↓
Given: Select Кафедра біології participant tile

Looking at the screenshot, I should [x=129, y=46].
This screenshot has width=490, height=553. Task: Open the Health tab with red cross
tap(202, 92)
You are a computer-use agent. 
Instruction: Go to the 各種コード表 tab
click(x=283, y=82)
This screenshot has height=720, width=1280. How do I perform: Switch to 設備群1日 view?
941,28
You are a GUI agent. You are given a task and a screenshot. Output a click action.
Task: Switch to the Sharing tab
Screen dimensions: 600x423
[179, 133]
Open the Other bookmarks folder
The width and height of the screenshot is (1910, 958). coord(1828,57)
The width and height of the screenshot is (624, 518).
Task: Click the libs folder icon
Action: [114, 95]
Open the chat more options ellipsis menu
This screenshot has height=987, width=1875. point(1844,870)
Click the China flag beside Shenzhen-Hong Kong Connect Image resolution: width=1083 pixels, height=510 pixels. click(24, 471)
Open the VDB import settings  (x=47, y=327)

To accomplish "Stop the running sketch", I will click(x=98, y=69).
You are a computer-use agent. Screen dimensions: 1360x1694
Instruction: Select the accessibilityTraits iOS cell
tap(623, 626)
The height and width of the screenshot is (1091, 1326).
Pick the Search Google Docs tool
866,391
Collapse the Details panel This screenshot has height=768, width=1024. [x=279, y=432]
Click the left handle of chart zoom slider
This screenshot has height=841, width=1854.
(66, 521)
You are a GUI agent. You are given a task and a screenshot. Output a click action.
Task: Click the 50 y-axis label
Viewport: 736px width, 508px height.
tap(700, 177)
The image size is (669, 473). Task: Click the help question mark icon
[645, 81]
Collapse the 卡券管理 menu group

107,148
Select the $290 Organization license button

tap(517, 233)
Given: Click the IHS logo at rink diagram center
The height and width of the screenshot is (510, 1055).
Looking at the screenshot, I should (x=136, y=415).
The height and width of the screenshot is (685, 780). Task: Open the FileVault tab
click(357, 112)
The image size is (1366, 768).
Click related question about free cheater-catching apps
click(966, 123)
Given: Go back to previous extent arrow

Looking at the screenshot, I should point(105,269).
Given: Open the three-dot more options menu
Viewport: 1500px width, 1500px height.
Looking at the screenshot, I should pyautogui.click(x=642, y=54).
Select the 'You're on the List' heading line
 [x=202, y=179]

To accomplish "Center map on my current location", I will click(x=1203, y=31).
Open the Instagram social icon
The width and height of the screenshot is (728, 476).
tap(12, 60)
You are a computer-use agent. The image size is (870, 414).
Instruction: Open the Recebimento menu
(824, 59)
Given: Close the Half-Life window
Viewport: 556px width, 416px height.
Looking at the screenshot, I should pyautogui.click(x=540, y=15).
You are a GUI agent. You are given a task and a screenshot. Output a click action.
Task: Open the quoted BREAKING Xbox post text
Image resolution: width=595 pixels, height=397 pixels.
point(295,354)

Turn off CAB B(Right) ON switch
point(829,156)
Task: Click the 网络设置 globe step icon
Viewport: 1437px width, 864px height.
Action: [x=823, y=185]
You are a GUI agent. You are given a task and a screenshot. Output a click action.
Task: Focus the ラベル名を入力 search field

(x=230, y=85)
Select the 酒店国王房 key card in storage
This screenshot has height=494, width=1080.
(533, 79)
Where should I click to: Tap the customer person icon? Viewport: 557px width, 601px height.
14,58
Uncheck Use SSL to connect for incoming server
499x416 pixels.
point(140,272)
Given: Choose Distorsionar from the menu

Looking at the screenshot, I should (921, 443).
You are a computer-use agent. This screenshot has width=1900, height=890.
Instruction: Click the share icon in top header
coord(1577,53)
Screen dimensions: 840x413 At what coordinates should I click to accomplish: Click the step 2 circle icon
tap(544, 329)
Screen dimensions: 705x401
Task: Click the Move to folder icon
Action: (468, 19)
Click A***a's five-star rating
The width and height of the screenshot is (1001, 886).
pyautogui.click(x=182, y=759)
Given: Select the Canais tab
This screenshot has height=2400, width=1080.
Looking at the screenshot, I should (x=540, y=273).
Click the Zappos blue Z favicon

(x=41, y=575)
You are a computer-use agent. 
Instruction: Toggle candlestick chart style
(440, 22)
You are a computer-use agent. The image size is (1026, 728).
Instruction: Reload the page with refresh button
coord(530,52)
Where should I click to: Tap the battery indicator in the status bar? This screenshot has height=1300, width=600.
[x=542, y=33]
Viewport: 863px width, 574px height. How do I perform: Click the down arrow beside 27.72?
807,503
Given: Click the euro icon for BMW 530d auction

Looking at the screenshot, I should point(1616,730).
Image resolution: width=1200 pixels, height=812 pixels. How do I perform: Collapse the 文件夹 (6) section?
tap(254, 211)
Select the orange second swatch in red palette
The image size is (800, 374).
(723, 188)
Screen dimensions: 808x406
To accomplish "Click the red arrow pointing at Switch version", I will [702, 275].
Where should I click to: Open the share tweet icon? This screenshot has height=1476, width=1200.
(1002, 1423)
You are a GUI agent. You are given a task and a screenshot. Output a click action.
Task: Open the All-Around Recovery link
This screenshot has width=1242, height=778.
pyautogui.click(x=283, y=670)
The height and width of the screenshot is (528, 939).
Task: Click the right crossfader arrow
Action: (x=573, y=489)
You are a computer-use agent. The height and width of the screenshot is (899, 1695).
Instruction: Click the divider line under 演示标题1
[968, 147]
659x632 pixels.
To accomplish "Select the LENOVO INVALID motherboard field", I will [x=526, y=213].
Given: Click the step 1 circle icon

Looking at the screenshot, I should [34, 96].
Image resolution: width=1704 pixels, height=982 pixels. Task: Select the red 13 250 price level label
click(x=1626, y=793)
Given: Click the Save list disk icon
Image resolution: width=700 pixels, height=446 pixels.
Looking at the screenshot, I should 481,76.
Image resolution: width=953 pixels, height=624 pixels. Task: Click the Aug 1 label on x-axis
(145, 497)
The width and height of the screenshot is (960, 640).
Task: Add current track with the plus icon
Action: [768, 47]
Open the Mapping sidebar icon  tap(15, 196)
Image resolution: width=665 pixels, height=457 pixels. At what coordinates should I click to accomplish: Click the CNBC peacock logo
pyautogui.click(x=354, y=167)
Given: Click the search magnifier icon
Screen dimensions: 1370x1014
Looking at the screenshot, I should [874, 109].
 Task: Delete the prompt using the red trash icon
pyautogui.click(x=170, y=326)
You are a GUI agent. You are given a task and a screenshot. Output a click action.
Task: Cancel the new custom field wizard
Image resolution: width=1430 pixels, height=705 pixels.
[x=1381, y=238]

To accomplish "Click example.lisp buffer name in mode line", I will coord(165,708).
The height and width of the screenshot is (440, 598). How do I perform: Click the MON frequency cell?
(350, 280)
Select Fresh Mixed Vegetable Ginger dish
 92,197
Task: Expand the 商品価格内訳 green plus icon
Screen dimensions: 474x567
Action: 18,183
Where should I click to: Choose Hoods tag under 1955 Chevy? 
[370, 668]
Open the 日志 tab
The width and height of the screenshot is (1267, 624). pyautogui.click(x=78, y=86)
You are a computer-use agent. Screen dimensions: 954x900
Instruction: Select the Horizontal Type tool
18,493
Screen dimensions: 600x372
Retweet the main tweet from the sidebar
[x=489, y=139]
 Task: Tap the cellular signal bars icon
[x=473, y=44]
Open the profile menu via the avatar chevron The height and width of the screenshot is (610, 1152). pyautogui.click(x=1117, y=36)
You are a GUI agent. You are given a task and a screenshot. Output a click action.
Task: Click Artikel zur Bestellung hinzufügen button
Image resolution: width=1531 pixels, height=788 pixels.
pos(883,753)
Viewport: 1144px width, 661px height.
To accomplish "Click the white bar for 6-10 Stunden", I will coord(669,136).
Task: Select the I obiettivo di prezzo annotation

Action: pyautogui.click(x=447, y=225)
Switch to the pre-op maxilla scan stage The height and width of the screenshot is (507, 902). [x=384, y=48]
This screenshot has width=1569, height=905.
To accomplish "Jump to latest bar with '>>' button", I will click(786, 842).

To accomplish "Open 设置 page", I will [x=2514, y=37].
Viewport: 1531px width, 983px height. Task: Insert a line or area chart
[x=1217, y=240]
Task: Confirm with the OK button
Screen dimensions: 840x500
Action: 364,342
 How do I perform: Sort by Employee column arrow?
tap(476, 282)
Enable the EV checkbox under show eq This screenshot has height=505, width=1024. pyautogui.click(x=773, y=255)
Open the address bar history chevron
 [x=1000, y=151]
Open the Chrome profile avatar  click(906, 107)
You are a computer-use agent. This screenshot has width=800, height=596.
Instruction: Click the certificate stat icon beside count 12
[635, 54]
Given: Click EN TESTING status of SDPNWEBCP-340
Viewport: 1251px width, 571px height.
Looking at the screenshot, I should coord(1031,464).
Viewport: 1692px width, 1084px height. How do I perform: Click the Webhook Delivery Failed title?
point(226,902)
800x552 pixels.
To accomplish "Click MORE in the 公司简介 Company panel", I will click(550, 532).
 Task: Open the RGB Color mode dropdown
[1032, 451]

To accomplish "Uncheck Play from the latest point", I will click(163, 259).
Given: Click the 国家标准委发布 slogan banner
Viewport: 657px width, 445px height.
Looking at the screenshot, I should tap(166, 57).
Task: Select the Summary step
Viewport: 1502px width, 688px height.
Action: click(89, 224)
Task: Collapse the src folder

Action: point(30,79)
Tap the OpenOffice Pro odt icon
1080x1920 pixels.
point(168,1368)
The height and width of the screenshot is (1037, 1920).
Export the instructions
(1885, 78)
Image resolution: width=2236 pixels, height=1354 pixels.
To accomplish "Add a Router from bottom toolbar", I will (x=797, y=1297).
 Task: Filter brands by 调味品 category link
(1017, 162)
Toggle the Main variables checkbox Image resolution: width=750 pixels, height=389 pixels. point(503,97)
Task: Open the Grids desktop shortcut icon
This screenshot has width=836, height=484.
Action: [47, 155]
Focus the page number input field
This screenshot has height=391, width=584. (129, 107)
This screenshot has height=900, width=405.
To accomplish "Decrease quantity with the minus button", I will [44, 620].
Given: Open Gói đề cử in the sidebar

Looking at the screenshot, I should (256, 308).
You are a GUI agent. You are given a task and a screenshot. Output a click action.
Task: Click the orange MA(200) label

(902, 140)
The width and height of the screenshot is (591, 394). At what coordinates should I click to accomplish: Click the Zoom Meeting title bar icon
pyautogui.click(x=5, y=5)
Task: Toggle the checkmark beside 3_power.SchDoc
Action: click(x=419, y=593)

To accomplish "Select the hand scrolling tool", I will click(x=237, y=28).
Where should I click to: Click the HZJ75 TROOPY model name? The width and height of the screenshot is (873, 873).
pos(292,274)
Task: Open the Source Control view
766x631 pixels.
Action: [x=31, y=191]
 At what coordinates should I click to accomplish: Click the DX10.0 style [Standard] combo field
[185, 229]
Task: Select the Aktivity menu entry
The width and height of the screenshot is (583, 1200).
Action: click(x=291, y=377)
↑
> **Your instructions**
Every line above that holds the string "latest" should be copied into the answer.

> **Task answer**
To accomplish "Jump to latest bar with '>>' button", I will click(786, 842).
To accomplish "Uncheck Play from the latest point", I will click(163, 259).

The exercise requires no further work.